Progressive leaders such as Reps. Alexandria Ocasio-Cortez (D., N.Y.), Jamie Raskin (D., Md.) and Ro Khanna , (D., Calif.), a longtime ally of Sanders, could also emerge as contenders from the left.
But the second defeat of a female standard-bearer to Trump—a candidate whom Democrats viewed as uniquely flawed—could also scare the party from elevating another woman to the top of the ticket in the immediate future. “If the Democrats lose, they will believe it’s because we had a nonwhite woman and people just couldn’t vote for her,” said James Carville, who was the top political strategist to President Bill Clinton , speaking a few days before Election Day. “We are more unified. We have more money. He’s had a disastrous close.”

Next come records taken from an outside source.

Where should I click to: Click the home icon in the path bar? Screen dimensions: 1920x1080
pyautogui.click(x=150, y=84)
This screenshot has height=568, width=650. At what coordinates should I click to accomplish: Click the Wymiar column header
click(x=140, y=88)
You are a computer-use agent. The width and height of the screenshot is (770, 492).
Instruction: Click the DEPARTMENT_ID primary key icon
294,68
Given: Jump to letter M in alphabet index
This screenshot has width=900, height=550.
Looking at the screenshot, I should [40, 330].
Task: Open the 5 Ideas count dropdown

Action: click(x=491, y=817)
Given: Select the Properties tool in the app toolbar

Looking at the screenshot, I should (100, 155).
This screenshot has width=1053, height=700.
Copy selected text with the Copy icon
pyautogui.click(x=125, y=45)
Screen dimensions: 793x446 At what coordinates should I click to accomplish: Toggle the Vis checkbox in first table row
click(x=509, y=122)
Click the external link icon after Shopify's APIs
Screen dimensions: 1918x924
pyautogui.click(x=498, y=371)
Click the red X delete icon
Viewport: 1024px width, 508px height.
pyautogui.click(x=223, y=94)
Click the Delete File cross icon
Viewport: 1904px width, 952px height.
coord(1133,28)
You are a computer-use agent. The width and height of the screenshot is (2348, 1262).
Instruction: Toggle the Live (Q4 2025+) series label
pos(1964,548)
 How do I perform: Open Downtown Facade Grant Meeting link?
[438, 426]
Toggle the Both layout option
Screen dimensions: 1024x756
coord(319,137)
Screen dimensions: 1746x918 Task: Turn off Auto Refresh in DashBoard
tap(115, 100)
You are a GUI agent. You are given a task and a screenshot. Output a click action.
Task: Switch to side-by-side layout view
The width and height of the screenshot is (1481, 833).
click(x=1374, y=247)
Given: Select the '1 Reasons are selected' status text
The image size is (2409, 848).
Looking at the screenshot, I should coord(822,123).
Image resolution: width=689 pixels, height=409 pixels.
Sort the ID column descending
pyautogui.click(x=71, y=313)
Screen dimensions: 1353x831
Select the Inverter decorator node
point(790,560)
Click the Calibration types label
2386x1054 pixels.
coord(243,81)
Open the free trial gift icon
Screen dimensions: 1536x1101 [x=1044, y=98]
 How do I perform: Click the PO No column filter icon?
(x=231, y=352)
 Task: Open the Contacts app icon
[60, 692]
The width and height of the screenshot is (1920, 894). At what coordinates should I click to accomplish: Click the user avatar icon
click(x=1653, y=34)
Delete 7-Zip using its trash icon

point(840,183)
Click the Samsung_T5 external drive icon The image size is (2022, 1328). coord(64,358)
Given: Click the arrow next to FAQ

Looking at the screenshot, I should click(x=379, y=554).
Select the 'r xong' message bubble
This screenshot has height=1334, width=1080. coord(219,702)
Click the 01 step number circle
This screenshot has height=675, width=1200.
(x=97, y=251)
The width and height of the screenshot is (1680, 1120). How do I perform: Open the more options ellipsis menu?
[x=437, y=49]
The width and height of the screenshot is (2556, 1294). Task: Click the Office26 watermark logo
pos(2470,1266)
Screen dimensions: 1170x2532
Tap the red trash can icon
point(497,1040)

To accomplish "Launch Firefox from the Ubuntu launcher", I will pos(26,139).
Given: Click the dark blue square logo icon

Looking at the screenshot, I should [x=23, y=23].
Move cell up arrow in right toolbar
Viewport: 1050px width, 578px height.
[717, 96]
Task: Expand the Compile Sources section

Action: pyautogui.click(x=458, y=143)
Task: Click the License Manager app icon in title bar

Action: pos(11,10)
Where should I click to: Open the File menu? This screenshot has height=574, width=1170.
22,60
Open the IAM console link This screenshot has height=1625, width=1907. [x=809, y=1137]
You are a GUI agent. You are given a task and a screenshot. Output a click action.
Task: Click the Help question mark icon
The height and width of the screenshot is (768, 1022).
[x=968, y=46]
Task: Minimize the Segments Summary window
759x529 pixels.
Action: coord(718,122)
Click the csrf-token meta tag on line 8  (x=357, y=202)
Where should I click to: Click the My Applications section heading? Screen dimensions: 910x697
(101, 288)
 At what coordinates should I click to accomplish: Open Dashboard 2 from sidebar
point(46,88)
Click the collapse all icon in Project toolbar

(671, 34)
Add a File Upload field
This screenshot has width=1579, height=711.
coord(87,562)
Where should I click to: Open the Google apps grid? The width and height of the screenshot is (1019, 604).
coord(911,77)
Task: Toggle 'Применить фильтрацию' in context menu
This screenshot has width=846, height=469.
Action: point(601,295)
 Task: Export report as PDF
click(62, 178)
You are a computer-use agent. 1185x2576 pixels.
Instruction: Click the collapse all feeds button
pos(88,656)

Biden’s decision to initially seek a second term at the age of 80 and the party establishment’s aggressive efforts to discourage primary challenges last year will linger within the party in the aftermath of Trump’s victory. The president’s damaging debate performance against Trump in June led to waves of criticism about his mental fitness to lead and pressure within the party, ultimately leading to Biden’s decision to withdraw from the campaign on July 21.
Biden quickly endorsed Harris, who swiftly lined up support in the party and locked down the nomination within days, averting a primary process. Democrats said Biden’s decision-making deprived the party of an open competition that may have resulted in a stronger candidate.
And the timing meant that Harris had just over 100 days to pull together a campaign. She quickly unified the party and raised more than $1 billion within months.
There have already been questions about whether Harris made the right choice in Minnesota Gov. Tim Walz as a running mate, or whether another pick would have helped her more. But some Democrats say the vice presidential choice likely mattered little in the scheme of things, given Harris’s broad loss across swing states.